Tout de suite, avec l’indomptable énergie de sa volonté, il se met au travail, et, comme le diable s’en mêle, le résultat ne tarde pas à dépasser ses espérances. Réellement, le docteur Faust, a fait sortir des eaux une terre nouvelle, que son industrie a su peupler et féconder avec une rapidité miraculeuse. Les vieillards, anciens habitans de cette pauvre région sablonneuse, ont peine à s’y reconnaître. Ils s’effarent de cette transformation et de cette prospérité si soudaines : « La vague s’éloigna. Les hardis ouvriers de maîtres sages creusèrent des fossés, élevèrent des digues, refoulèrent les droits de la mer, pour devenir souverains à sa place. Voyez, dans la verdure, prairie contre prairie, pâturages, jardins, villages et bois !… Cependant, au loin glissent des voiles. Elles cherchent pour la nuit un refuge assuré : — Les oiseaux connaissent leurs nids, — car, maintenant, là-bas, est un port. Ainsi, vous n’apercevez plus qu’au loin, dans l’étendue, l’ourlet azuré de la mer, et de droite et de gauche, s’ouvre, à la ronde, un espace où les habitans se pressent… »

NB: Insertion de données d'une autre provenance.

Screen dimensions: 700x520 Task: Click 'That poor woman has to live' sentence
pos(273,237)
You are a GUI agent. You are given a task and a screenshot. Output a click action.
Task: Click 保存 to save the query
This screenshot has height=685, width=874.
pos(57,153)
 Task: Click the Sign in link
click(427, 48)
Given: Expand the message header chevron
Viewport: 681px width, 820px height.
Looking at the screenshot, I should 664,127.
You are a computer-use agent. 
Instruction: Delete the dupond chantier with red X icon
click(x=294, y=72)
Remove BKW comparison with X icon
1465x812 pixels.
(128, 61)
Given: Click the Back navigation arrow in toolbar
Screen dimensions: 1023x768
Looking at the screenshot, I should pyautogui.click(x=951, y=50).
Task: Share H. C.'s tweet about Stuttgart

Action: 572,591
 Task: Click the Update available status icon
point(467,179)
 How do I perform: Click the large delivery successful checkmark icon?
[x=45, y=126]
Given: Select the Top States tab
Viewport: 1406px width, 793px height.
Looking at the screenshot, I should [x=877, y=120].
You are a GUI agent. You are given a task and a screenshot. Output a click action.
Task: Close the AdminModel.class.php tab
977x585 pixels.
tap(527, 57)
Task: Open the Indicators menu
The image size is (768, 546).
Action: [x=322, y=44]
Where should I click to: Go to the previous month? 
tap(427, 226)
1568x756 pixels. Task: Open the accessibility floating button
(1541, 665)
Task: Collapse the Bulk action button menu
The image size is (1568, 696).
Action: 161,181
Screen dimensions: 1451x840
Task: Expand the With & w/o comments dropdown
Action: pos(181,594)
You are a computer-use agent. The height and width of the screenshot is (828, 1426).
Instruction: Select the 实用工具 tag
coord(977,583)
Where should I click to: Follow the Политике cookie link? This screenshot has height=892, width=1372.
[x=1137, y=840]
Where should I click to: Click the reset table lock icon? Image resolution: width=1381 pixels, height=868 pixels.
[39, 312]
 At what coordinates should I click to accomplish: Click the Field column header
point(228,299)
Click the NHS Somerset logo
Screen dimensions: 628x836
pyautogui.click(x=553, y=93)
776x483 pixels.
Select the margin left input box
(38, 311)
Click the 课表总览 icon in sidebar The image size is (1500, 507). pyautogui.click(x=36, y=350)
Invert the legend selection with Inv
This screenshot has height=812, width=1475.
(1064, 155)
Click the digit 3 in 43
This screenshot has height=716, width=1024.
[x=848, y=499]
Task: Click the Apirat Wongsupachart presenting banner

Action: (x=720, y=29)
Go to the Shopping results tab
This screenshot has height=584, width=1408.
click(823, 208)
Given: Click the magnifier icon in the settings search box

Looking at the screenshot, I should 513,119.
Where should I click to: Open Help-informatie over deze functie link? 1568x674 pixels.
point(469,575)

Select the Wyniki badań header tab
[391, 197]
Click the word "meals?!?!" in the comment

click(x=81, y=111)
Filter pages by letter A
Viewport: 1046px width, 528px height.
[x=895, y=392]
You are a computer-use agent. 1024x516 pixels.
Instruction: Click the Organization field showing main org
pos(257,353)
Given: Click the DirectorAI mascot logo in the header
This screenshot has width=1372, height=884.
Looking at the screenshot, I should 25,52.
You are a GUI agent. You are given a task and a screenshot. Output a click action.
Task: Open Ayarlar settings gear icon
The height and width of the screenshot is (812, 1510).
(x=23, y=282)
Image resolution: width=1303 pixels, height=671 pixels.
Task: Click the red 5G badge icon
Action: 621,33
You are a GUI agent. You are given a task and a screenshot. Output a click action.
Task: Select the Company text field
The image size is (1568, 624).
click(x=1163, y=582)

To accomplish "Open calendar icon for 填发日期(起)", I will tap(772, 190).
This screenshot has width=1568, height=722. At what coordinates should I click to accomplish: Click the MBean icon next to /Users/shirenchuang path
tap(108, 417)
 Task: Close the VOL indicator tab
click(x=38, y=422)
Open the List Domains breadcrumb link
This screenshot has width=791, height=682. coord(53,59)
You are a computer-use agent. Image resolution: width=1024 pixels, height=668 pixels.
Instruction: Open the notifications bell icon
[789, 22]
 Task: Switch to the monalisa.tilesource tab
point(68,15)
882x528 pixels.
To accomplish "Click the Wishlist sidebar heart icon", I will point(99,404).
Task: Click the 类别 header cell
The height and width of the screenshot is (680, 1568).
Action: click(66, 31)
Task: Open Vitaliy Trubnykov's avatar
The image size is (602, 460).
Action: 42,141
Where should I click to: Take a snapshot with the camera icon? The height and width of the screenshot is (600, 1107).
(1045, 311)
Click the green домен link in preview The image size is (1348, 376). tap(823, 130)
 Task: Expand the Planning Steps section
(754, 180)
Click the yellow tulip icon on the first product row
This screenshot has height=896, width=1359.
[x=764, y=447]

Mais quel labeur, quelle dépense de forces et de vies humaines, pour en arriver là ! — « Le jour, les serviteurs travaillaient à grand bruit : la pioche et la pelle résonnaient coup sur coup. Où de petites flammes serpentaient la nuit, une digue s’élevait le lendemain. Le sang humain se répandait en sacrifice. Les ténèbres retentissaient de cris d’angoisse, l’onde incandescente ruisselait du côté de la mer : à l’aube, un canal était ouvert… »

Oui, ce nouvel Empire a coûté cher ! Mais, comme l’autre Empereur, Faust pourrait répondre : « Qu’importent les victimes ! J’ai gagné la victoire. » Son ambition tenace a triomphé : il a maintenant des ports, une marine, un vaste empire colonial au-delà des mers. Méphistophélès lui-même en est ébahi. En parfait courtisan, et aussi en hommes d’affaires, qui sait dresser un bilan et résumer une situation, il en complimente l’heureux docteur : « Ta sagesse sublime est couronnée, le rivage réconcilié avec la mer. La mer prend de bon gré le navire au rivage, pour l’entraîner en une course active. Avoue donc que d’ici, de ton palais, ton étreinte embrasse le monde. C’est de cette place que tout est parti : ici, s’éleva le premier bâtiment.